Could you put the rows from the line containing "This screenshot has" through the line containing "I will coord(64,18).", both included, into a JSON list of strings with one string per line and any blank lines omitted?

## Data lines
▼
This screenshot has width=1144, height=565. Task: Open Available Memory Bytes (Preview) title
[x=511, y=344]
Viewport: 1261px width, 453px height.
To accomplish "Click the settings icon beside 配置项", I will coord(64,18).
▲
▼
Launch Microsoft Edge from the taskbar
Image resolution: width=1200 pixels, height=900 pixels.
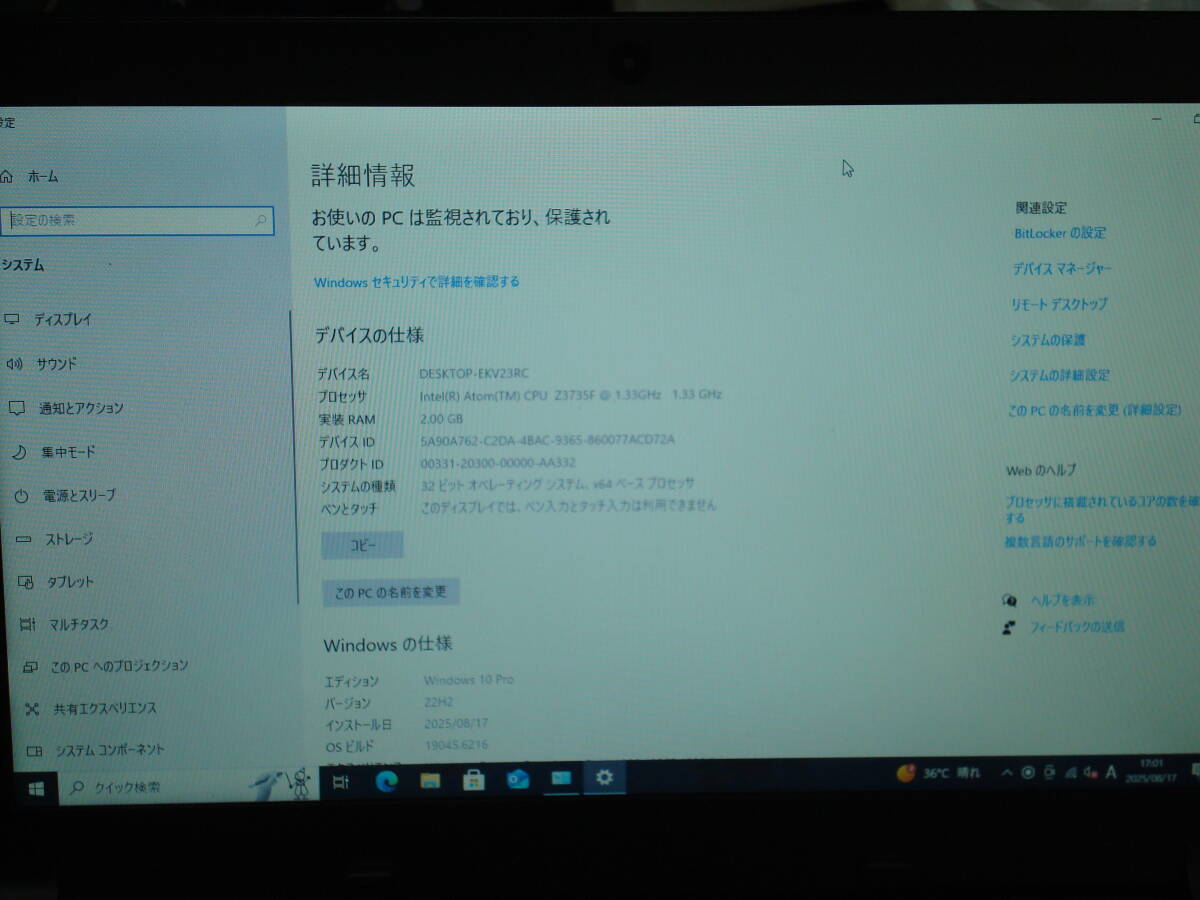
▲
▼
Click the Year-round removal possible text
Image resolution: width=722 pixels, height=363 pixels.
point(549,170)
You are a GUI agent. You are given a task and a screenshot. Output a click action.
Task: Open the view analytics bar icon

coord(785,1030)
▲
## Finished answer
[
  "This screenshot has width=1144, height=565. Task: Open Available Memory Bytes (Preview) title",
  "[x=511, y=344]",
  "Viewport: 1261px width, 453px height.",
  "To accomplish \"Click the settings icon beside 配置项\", I will coord(64,18)."
]